## Challenges
[A] In the Oracle Tuxedo Message Queue overview, swap "Message Filtering" for "Content Filtering" and write out everything from "Table of Contents" down to "scalability and HA.".
[B] Carry on the Oracle Tuxedo Message Queue overview from the point at which it stops.

## Text excerpt

_ _ _ _ _ _ _

Table of Contents Previous Next PDF


Oracle Tuxedo Message Queue Product Overview

Oracle Tuxedo Message Queue Product Overview
The following sections provide an overview to the Oracle Tuxedo Message Queue product:
Understanding Oracle Tuxedo Message Queue
The Oracle Tuxedo Message Queue (OTMQ) component improves and enhances the Oracle Tuxedo queuing services. Besides the existing queuing features of the Oracle Tuxedo /Q component, the OTMQ also provides richer queuing features, such as Reliable Message Delivery, Synchronous/Asynchronous Messaging, Publish/Subscribe, Message Filtering, Dynamic Queue Alias (Naming), Journal, etc. Also since the OTMQ was implemented based on the Oracle Tuxedo infrastructure, it can provide supports on transaction, security, scalability and HA.
For Oracle MessageQ (OMQ) application compatibility, PAMS APIs are supported. OMQ applications can run with OTMQ after they are recompiled and relinked. For more information, see Oracle Tuxedo Message Queue PAMS Programming Guide.

_ _ _ _ _ _ _

## Recorded data
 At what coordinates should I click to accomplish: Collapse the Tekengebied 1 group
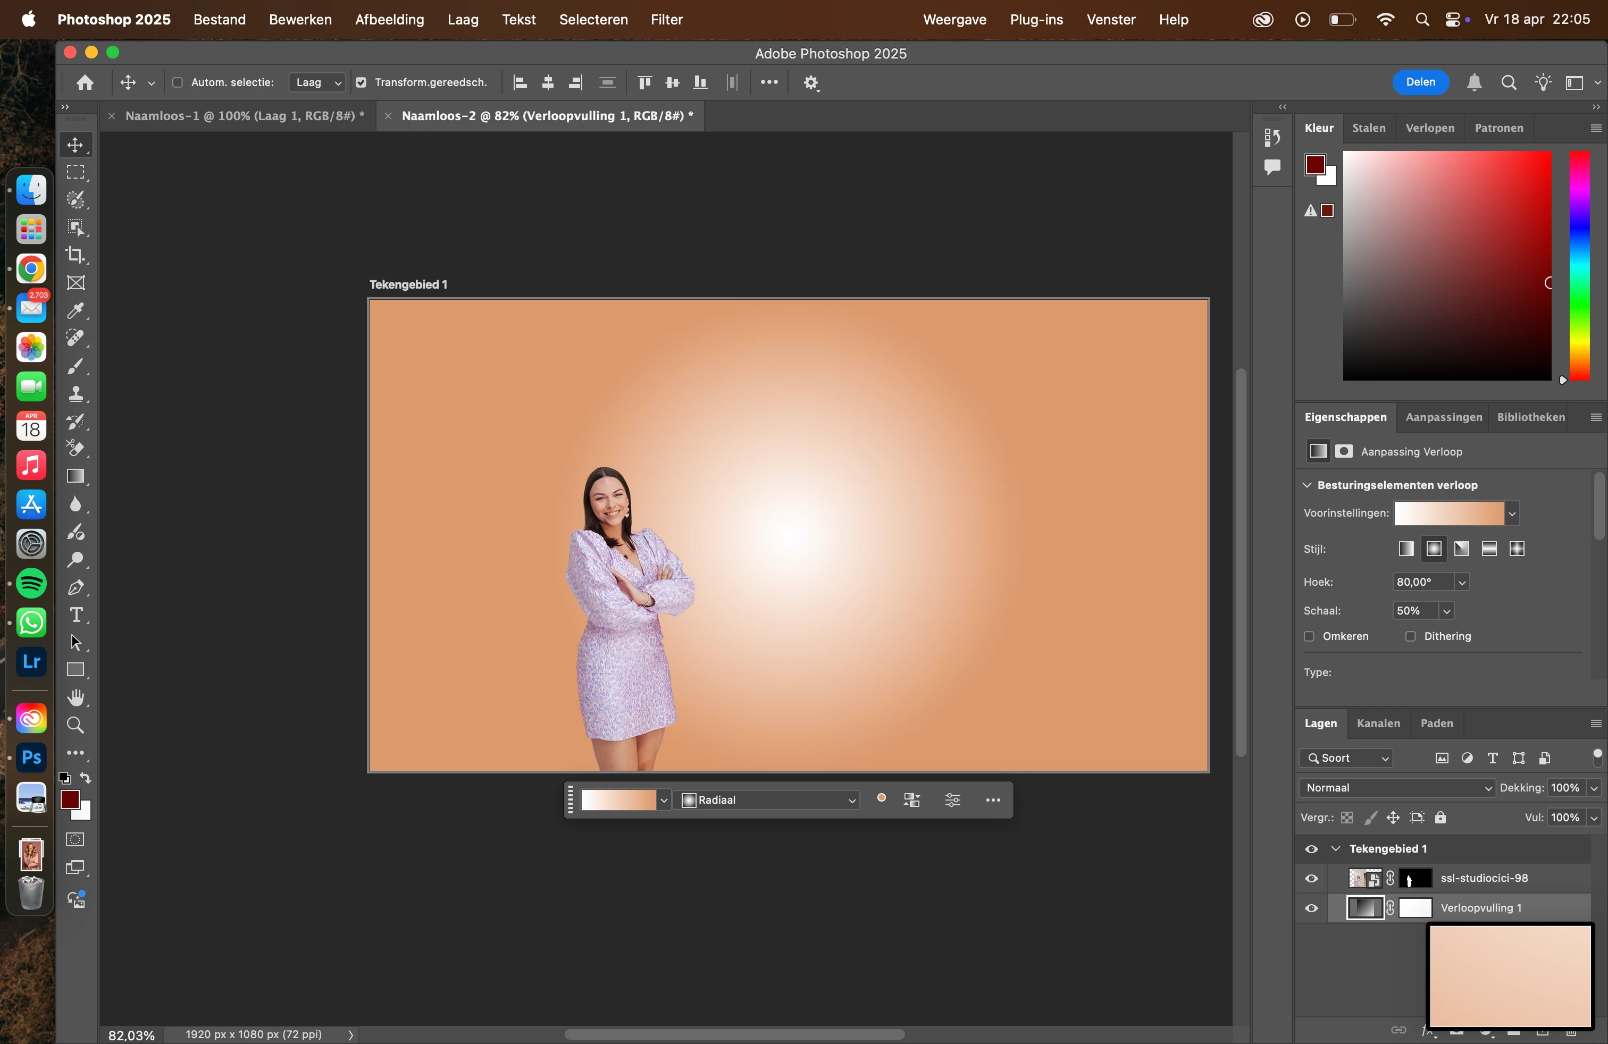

_ _ _ _ _ _ _

## Written responses
[A]
Table of Contents Previous Next PDF


Oracle Tuxedo Message Queue Product Overview

Oracle Tuxedo Message Queue Product Overview
The following sections provide an overview to the Oracle Tuxedo Message Queue product:
Understanding Oracle Tuxedo Message Queue
The Oracle Tuxedo Message Queue (OTMQ) component improves and enhances the Oracle Tuxedo queuing services. Besides the existing queuing features of the Oracle Tuxedo /Q component, the OTMQ also provides richer queuing features, such as Reliable Message Delivery, Synchronous/Asynchronous Messaging, Publish/Subscribe, Content Filtering, Dynamic Queue Alias (Naming), Journal, etc. Also since the OTMQ was implemented based on the Oracle Tuxedo infrastructure, it can provide supports on transaction, security, scalability and HA.

[B]
The following sections provide an overview of OTMQ features:
Multiple Queue Types
OTMQ can have multiple attributes, which define its behaviors. For more information, see tmqadmin in the Oracle Tuxedo Message Queue Command Reference Guide.
According to the life cycle of queues, the queue types can be:
Permanent Queue
The permanent queue must be pre-allocated. The permanent queue has active property defined as permanent or temporary. The permanent active queue can always receive and store messages even there is no application attaching to it, unless storage quota is exceeded. The temporary active queue can only receive and store messages when it is attached by application. The permanent queue is created by tmqadmin qcreate command.
The permanent queue should be specified as one of the following types when being created:
Primary Queue (PQ)
The primary queue acts as the main mailbox for a user process to receive messages from other processes. It can be attached by only one queue client. An application can have only one primary queue, although it may associate with queues of other types.
Secondary Queue (SQ)
The secondary queue acts as an alternate mailbox for a user process to receive messages. An application owns the secondary queue by attaching to it. When an application attaching to a primary queue that is the owner of the secondary queue, the application is automatically attached to the secondary queue at the same time. When the application detaching from its primary queue, all secondary queues associated will be detached too.
Multi-Reader Queue (MRQ)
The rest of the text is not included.